Stone had talked of having contact with Assange, and at one point instructed a friend, believed to have been the conservative author Jerome Corsi, to “get to” Assange in the Ecuadorian embassy in London and obtain the pending WikiLeaks emails.
He also allegedly told Ted Malloch, a Trump supporter in London, to see Assange. Stone later claimed, speaking to a Republican group in Florida: “I actually have communicated with Assange. I believe the next tranche of his documents pertain to the Clinton Foundation, but there’s no telling what the October surprise will be.”
A British name that came up in relation to Assange and the Clinton emails was that of Nigel Farage, who has close ties with Trump. Farage, who is the current leader of Reform UK, visited Assange at the Ecuadorean embassy in 2017 after returning from a trip to the US. The news of the visit broke after a member of the public saw him go into the building.
A US congressional hearing heard testimony that alleged Farage was a more frequent visitor to Assange than was realised, and that he had passed data on to Assange on “a thumb drive”.
Farage has strenuously denied this. But he has refused to tell a number of news organisations what he did discuss with Assange. He said to me when I asked: “I met Julian Assange just once. I went there in a journalistic capacity, because, like you, I wanted to find out about the emails; no real answer was forthcoming. It is nonsense to say that I met him secretly. Do you think one of the best-known faces in the country can go into the embassy without people noticing?”
During one of Assange’s many court hearings in London, his lawyers claimed that Trump had offered Assange a pardon if he would clear Russia over the Democratic Party emails. They claimed that during a visit to London in August 2017, congressman Dana Rohrabacher had told Assange that “on instructions from the president, he was offering a pardon or some other way out, if Mr Assange ... said Russia had nothing to do with the DNC [Democratic National Committee] leaks.”
Rohrabacher denied the claim, saying he had made the proposal on his own initiative and that the White House had not endorsed it. “When speaking with Julian Assange, I told him that if he could provide me information and evidence about who actually gave him the DNC emails, I would then call on President Trump to pardon him,” he said.
Assange has been repeatedly critical of Clinton in relation to her attempts to indict him over the original Iraq and Afghanistan exposures, and also of her part in formulating American foreign policy, which has supported intervention in a number of overseas conflicts. He opposed her presidential bid. But he has never been charged over the Democratic Party computer hacking.

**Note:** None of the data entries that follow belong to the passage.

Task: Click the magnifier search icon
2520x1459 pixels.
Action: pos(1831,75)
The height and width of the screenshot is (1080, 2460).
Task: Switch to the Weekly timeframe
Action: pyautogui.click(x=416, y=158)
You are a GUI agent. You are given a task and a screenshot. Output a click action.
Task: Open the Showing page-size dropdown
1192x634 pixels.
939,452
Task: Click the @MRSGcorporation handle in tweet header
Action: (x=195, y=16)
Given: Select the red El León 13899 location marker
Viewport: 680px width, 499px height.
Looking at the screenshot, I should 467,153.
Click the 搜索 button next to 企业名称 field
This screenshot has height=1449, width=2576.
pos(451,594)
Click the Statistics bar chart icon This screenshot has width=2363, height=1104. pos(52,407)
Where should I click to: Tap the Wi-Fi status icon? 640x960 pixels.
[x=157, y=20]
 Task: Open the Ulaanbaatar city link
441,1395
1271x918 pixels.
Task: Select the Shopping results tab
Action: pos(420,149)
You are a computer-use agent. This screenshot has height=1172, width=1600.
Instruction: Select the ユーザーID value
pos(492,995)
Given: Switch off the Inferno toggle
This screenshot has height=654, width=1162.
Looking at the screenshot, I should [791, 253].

Assange has experienced appalling privations while incarcerated in prison for many years under extremely harsh conditions for carrying out legitimate investigative journalism. The expected life of freedom in Australia will be a huge relief for him and for his long-suffering family. It will also be a relief that he will be far away from America and from the toxic fallout that is likely to surround the coming presidential election.